After that our life together began its slow descent except for the two times I gave birth. My mother refused to hear of my unhappiness just as she refused to acknowledge her own. She was as clichéd in her statements as any staunch Catholic mother of her time could be.
“You were married in the church. You took a
vow,
” she said venomously, clearly happy that her daughter had done even worse than she had and would suffer the same fate of going without love. “There is no going back. Just make the best of it.”
My generation of women was never told what to do if the marriage went bad. We were the new generation, the progressive generation just after World War II. Marriages were not supposed to go bad for us.
We still had some feelings toward each other when Jimmy was conceived. But I’m not sure how Bill happened. A drunken roll over the top of my body one night when I was asleep? Bill was certainly not conceived in love, although I adored both my sons from the moment they were born, considering them the only worthwhile things that ever came out of my husband. I looked at my husband after Bill was born and realized that he was no longer handsome, no longer lovable in any way.

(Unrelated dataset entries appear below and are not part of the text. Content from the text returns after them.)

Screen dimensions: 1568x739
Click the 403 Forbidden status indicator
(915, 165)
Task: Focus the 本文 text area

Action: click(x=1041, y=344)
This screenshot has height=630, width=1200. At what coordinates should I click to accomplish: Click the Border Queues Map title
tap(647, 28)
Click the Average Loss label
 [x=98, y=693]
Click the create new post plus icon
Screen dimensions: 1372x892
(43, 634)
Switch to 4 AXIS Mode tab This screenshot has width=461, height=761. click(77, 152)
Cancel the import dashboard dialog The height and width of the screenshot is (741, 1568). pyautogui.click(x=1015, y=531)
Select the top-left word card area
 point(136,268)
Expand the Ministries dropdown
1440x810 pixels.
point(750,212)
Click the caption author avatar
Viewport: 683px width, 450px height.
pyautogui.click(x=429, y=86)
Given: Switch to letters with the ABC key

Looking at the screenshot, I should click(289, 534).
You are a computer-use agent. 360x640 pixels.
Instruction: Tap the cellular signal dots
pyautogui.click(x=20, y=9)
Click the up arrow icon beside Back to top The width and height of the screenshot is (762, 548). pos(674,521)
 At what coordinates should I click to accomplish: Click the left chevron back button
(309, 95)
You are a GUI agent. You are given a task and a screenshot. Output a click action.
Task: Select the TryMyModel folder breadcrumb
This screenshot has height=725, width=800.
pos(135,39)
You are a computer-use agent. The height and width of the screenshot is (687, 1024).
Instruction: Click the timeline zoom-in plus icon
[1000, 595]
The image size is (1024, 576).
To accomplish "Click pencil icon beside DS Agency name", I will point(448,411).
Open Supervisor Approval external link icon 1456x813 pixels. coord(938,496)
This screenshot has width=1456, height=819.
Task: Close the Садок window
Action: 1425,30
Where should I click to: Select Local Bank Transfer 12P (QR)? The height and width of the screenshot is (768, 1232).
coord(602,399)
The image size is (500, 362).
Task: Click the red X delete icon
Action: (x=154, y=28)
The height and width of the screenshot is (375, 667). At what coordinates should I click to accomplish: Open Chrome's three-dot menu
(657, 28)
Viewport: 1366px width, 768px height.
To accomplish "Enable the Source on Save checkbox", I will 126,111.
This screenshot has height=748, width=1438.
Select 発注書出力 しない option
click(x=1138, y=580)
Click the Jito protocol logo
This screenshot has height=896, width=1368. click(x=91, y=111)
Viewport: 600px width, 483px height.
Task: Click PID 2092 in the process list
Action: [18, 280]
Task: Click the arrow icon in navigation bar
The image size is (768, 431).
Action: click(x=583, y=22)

By the time of Bill’s birth I had ceased to think about love as being related to sex. Forgotten the swelling of breath or the rapid chest pounding of desire until I saw Ernie Morriseau.
Just two weeks before John’s death I had dreamed of Ernie’s fingertips walking the bumps of my spine with the delicacy of a cabbage moth. I woke up. The room was dark, and I was alone in my bed. I cried, unable to recall what it was like to have such hands on my body. To have a sensual and welcome interruption to my sleep. Just to be
touched.
Then the shame of it. Rosemary Morriseau had been nothing but kind to me. For years I wanted to stone Rosemary for her lucky twist of fate, for her movie star beauty and strength, and for what appeared to be a hardworking but charmed life. For having a husband with such a voice and such kindness. For having a man who was as handsome as she was beautiful. I often stood transfixed, staring at him until I had to look away before he became aware of it.
But crying can last only so long and then comes exhaustion. And after that a tranquillity and a thankfulness. I had slept alone ever since that August night when I heard the voice in the field and obeyed it. A long peal of laughter. Voiced hilarity that trumpeted out of the dark and terrified my husband so much that shit had poured down his legs. I found his pants the next day by the bird feeder. Who would have thought that laughter could be as effective as a gun? That it could deflect my husband’s desire to terrorize me. After that night, if John slept at home, it was on the couch in the living room. I did not have to endure his body next to me in bed any longer. His sour, oily touch. His sallow skin and fleshy, loose horse lips. He could not in fact summon the courage even to hit me after that night.
He was afraid of me.
I stared out the window long after Bill was gone. I considered it a blessing that Bill was drunk in the hope that it might cause him to cry. He had never cried over his brother’s disappearance, so sure that he was alive. That was the worry that weighed me down over the past eight years.
If drinking caused him to cry, then it would also relieve me of that ugly and shameful part of my history that I thought was over but that loomed in front of me like a necessary ghost. Necessary because I would repeat that history if I had to, to make my son cry. I would hit him as I did years ago when he was a little boy and didn’t deserve to be shaken like a rag doll or have his hair pulled until his small head was wrenched back, all because Bill had, maybe, spilled a glass of milk.